§ TASK INSTRUCTIONS
Output the entries that follow, word for word.

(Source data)
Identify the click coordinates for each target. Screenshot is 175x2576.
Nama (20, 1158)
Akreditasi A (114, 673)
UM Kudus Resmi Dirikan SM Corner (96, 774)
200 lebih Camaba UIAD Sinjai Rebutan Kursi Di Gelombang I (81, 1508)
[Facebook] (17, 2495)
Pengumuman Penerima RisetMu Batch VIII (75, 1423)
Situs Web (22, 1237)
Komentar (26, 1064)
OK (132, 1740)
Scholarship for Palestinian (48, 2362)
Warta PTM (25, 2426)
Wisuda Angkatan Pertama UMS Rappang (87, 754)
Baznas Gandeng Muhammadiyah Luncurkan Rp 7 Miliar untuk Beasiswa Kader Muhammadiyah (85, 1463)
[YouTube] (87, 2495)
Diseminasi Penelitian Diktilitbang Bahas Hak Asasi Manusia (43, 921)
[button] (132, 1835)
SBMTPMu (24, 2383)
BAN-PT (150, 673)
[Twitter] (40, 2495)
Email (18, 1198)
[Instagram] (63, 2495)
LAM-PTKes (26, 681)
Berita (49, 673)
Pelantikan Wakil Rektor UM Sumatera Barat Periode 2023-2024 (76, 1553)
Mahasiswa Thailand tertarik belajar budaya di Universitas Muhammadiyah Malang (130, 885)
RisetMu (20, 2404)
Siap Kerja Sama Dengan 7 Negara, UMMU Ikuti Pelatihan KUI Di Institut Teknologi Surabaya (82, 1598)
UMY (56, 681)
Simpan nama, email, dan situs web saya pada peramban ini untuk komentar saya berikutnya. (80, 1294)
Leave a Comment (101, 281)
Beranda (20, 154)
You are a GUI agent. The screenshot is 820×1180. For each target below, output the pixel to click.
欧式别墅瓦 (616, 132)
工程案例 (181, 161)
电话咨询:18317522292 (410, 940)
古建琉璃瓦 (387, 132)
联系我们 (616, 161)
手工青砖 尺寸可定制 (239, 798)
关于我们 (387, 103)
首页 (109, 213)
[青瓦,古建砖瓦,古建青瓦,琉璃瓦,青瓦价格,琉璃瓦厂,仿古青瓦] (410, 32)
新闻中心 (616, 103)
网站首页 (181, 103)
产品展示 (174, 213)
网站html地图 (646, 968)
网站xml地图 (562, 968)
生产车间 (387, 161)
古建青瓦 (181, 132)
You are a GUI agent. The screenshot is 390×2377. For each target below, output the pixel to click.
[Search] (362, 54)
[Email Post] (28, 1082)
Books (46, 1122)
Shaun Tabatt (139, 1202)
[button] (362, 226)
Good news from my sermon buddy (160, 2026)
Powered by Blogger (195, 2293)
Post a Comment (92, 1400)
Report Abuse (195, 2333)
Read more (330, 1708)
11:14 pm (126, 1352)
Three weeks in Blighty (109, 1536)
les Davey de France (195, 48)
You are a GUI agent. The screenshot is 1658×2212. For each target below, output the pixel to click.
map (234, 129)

§ ANSWER SECTION
Identify the click coordinates for each target. Screenshot is 175x2576.
Nama (20, 1158)
Akreditasi A (114, 673)
UM Kudus Resmi Dirikan SM Corner (96, 774)
200 lebih Camaba UIAD Sinjai Rebutan Kursi Di Gelombang I (81, 1508)
[Facebook] (17, 2495)
Pengumuman Penerima RisetMu Batch VIII (75, 1423)
Situs Web (22, 1237)
Komentar (26, 1064)
OK (132, 1740)
Scholarship for Palestinian (48, 2362)
Warta PTM (25, 2426)
Wisuda Angkatan Pertama UMS Rappang (87, 754)
Baznas Gandeng Muhammadiyah Luncurkan Rp 7 Miliar untuk Beasiswa Kader Muhammadiyah (85, 1463)
[YouTube] (87, 2495)
Diseminasi Penelitian Diktilitbang Bahas Hak Asasi Manusia (43, 921)
[button] (132, 1835)
SBMTPMu (24, 2383)
BAN-PT (150, 673)
[Twitter] (40, 2495)
Email (18, 1198)
[Instagram] (63, 2495)
LAM-PTKes (26, 681)
Berita (49, 673)
Pelantikan Wakil Rektor UM Sumatera Barat Periode 2023-2024 (76, 1553)
Mahasiswa Thailand tertarik belajar budaya di Universitas Muhammadiyah Malang (130, 885)
RisetMu (20, 2404)
Siap Kerja Sama Dengan 7 Negara, UMMU Ikuti Pelatihan KUI Di Institut Teknologi Surabaya (82, 1598)
UMY (56, 681)
Simpan nama, email, dan situs web saya pada peramban ini untuk komentar saya berikutnya. (80, 1294)
Leave a Comment (101, 281)
Beranda (20, 154)
You are a GUI agent. The screenshot is 820×1180. For each target below, output the pixel to click.
欧式别墅瓦 (616, 132)
工程案例 (181, 161)
电话咨询:18317522292 (410, 940)
古建琉璃瓦 (387, 132)
联系我们 (616, 161)
手工青砖 尺寸可定制 (239, 798)
关于我们 (387, 103)
首页 (109, 213)
[青瓦,古建砖瓦,古建青瓦,琉璃瓦,青瓦价格,琉璃瓦厂,仿古青瓦] (410, 32)
新闻中心 (616, 103)
网站首页 (181, 103)
产品展示 (174, 213)
网站html地图 (646, 968)
网站xml地图 (562, 968)
生产车间 (387, 161)
古建青瓦 (181, 132)
You are a GUI agent. The screenshot is 390×2377. For each target below, output the pixel to click.
[Search] (362, 54)
[Email Post] (28, 1082)
Books (46, 1122)
Shaun Tabatt (139, 1202)
[button] (362, 226)
Good news from my sermon buddy (160, 2026)
Powered by Blogger (195, 2293)
Post a Comment (92, 1400)
Report Abuse (195, 2333)
Read more (330, 1708)
11:14 pm (126, 1352)
Three weeks in Blighty (109, 1536)
les Davey de France (195, 48)
You are a GUI agent. The screenshot is 1658×2212. For each target below, output the pixel to click.
map (234, 129)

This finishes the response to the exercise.